I loved the Twitter post from an Irish friend who said pupils at his local primary school in a posh part of Edinburgh had taken in items to celebrate the Queen’s Jubilee only for one small child to unfurl a Union Jack with ‘F*** the Pope’ emblazoned across it.
It is that confusion about flags, about royalty, about Scotland and about our identity within the UK that has been at the forefront of my thinking this last week as our television told us one thing about the Queen and our Scottish streets told us another.
There were just 100 street closures for party celebrations in Scotland compared with 9,500 in England and while Alex Salmond played down our more muted response to the Diamond Jubilee as just a ‘different style’, in reality, there is more of an indifference to the monarchy here than elsewhere.
Actually, I don’t mind ‘Her Royal Maj’, she seems to work reasonably hard, shakes a lot of hands, takes her constitutional role seriously and has an affection for Scotland which can be no bad thing. But on balance, as a vehement believer in democracy, of course, I would prefer to have an elected head of state; one I helped choose, based on ability not bloodline and one whose existence wasn’t a tacit dividing line between those who have and those who have not.
I happily accept that there is a tremendous amount of goodwill for the Queen – she’s been there for 60 years – and I am sure she does a lot of good work but that does not detract from my inherent belief that the royals legitimise a system of elitism in Great Britain that I cannot condone.
From them flows a system of patronage, pecking order and pap that is abhorrent to me in 21st-century Britain. They sit at the apex of privilege, ensuring the continued existence of a society riven by class inequality and that is not a nationhood I identify with or wish to belong.

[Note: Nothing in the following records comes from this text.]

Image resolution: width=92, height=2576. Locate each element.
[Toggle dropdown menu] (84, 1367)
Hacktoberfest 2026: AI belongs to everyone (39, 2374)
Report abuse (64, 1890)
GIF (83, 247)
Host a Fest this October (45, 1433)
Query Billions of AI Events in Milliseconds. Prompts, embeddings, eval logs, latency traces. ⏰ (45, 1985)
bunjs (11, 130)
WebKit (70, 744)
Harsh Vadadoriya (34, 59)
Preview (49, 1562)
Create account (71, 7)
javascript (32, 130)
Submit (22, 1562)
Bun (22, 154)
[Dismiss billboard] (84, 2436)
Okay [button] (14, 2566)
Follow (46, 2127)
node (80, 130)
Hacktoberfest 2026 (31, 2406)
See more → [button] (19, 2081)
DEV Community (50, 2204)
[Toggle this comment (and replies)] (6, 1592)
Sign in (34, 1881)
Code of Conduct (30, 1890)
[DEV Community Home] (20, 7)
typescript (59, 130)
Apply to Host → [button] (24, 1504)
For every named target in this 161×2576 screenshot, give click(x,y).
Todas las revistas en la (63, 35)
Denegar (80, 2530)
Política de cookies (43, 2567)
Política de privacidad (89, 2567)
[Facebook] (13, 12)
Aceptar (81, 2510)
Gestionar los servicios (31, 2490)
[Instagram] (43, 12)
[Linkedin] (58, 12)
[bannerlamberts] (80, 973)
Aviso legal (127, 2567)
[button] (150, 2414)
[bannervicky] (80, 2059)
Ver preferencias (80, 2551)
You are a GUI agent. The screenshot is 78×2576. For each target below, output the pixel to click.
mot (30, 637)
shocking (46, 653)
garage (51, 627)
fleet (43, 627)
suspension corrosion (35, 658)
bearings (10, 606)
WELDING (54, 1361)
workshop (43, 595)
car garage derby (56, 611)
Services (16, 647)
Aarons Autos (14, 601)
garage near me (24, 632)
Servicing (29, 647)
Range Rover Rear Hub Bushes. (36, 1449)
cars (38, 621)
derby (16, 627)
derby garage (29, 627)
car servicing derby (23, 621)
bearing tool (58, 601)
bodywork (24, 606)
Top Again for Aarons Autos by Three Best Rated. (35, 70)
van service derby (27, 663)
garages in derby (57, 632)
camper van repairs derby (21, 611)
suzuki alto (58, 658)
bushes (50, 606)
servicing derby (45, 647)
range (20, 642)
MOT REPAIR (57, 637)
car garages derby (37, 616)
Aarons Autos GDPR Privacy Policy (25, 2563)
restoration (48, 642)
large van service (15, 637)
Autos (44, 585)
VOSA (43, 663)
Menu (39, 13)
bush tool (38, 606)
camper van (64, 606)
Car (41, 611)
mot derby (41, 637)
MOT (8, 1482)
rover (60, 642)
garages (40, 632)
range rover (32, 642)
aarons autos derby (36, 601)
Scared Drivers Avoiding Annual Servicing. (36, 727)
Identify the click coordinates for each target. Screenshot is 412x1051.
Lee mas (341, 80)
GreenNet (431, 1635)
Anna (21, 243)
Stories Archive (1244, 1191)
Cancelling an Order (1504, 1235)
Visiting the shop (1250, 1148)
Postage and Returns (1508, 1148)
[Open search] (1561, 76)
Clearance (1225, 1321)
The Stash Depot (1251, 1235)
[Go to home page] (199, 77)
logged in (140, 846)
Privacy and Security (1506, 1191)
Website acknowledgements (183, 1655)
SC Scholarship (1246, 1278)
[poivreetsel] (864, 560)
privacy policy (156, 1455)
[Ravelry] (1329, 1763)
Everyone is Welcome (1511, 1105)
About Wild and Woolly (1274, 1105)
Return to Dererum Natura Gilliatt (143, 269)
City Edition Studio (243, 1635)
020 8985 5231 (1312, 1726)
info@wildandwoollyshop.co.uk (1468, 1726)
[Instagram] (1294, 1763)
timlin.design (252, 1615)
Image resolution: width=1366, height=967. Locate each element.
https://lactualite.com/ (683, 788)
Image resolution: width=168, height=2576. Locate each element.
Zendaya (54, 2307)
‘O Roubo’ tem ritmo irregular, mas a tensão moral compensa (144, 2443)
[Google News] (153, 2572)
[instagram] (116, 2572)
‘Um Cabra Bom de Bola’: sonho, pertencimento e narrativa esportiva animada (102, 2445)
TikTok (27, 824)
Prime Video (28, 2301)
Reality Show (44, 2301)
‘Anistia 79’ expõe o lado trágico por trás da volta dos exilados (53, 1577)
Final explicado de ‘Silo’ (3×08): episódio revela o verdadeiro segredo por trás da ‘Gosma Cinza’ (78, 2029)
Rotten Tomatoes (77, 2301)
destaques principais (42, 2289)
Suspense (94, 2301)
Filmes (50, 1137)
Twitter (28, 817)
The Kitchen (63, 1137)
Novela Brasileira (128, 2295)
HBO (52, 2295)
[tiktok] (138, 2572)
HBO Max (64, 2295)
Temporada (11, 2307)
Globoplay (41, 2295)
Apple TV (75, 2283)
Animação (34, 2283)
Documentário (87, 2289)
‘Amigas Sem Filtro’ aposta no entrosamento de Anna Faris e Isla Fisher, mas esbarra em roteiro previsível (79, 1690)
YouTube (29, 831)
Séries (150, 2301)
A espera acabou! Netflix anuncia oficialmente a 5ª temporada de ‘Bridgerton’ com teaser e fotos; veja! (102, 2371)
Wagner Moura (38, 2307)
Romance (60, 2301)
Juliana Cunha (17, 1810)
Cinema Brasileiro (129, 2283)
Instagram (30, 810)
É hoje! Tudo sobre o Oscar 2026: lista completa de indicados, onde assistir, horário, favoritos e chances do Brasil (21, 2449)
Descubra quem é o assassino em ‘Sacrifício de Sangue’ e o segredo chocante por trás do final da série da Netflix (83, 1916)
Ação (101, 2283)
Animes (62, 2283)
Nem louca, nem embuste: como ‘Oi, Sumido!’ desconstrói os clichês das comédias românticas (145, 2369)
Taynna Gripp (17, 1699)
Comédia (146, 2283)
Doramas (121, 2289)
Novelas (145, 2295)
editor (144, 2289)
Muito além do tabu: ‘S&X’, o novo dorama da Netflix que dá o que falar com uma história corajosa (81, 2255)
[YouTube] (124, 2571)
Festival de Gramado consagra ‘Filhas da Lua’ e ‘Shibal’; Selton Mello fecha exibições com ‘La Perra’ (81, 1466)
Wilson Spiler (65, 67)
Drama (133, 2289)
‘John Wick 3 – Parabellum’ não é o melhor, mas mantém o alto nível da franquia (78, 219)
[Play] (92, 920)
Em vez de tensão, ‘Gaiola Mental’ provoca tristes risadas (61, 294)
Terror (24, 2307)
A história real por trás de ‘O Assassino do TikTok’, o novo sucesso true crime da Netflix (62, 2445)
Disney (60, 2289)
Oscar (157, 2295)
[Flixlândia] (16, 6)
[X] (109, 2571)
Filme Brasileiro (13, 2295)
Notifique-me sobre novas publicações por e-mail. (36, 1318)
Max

And yet, it seems, like all our modern-day political leaders, I now accept that the Queen is probably a good old stick. She undoubtedly brings joy to some and if I ever reach 100 years old, I’m sure I’ll be so grateful for a telegram from anyone, such that my anarchic views of the monarchy will be lost in a mist of emotion and failed memory.
But I couldn’t possibly call anyone ma’am, doff my cap or curtsey. In short, I see no reason why one person should be revered for simply being born into a particular social strata and I don’t do deference.
I am, at heart, a republican, but the chasm between my ambivalent acceptance of the status quo and of offering full endorsement of the continued existence of the royal institution is vast.
Last week’s events showed me and the rest of the world that huge swathes of the British population love a party and they like the Queen. Polls indicate that 80 per cent of those in England wish to keep the monarchy – although just 40 per cent of Scots – and I accept that. I would rather keep the Queen than Trident but neither is really up for debate.
The Queen has been through good and bad times in her relationship with the people of Britain, but like much else at the moment, she and her jubilee, should be viewed through the prism of the independence referendum and as such, it is her future as much as ours that should be up for debate.
Ed Miliband seized the opportunity during this week of royal celebrations to reclaim the Union Jack and talk about his Englishness and his Britishness and how one identity need not supersede the other. This, he claimed, was an argument for the Union.
But he misses the point. Being Scottish does mean something. Being English has proved harder to define but trying to define either by representing the monarchy as some benign symbol of constitutional fluffiness that spans us all is flawed. The monarchy, no matter how stripped down, still has a profoundly antidemocratic role within the British political, economic and social system.
I did not recognise my Scottishness within the sea of waving Union Jacks or the pomp and pageantry that we witnessed, principally, down south, last week. We sit at an incredible moment in time. A test of true democracy is coming and there are Scots who are not frightened of change but making the monarchy a line in the sand stifles discussion of more radical reform of the institutions that span below it, like the House of Lords, the honours system, the titles, the aristocracy and a feudal legacy which open doors to unfair wealth, contact and opportunity.
I would like to have seen the jubilee spark a keen debate about nationhood, identity and the kind of society we want for our children and our children’s children, whether that be in or out of the Union but so far, that is one diamond that has failed to shine.